Mussel Pilaf with Tiny Pasta
(For 4-6 Servings)
- 3 pounds (1 1/2 kilos) mussels, preferably Greek farmed mussels
- 1/3 cup Greek extra-virgin olive oil
- 3 garlic cloves, minced
- 1 large squid, cleaned, body cut into thin rings, tentacles chopped
- 1 cup peeled, seeded, chopped plum tomatoes
- 1/3 cup chopped flat-leaf parsley
- 1/2 pound tiny Greek couscousi pasta or other tiny pasta
- Wash the mussels very well, scrubbing their shells and removing their stringy beards. Place in a large pot without any water, cover, and heat over low heat. Let them steam in their own juices until the shells open, for about 5 minutes. Discard any mussels whose shells have not opened.

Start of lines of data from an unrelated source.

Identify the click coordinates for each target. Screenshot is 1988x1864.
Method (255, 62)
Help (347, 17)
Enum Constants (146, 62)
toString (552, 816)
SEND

- Heat the olive oil in a large skillet over medium heat and cook the garlic and squid tentacles until bright pink, about 3 minutes. Add the tomato, parsley, salt and pepper and simmer the sauce for about 20 minutes over low heat, until thick. Bring a pot of salted water to a boil and cook the pasta until tender but al dente, about 7 minutes.
- Strain the mussels, and strain their liquid through a fine mesh sieve. Shell half the mussels. Add the steaming mussel juices and the mussels themselves to the sauce. Drain the pasta with a slotted spoon and empty it into the sauce, sprinkling it with about one cup of the pasta liquid, until the final dish is juicy.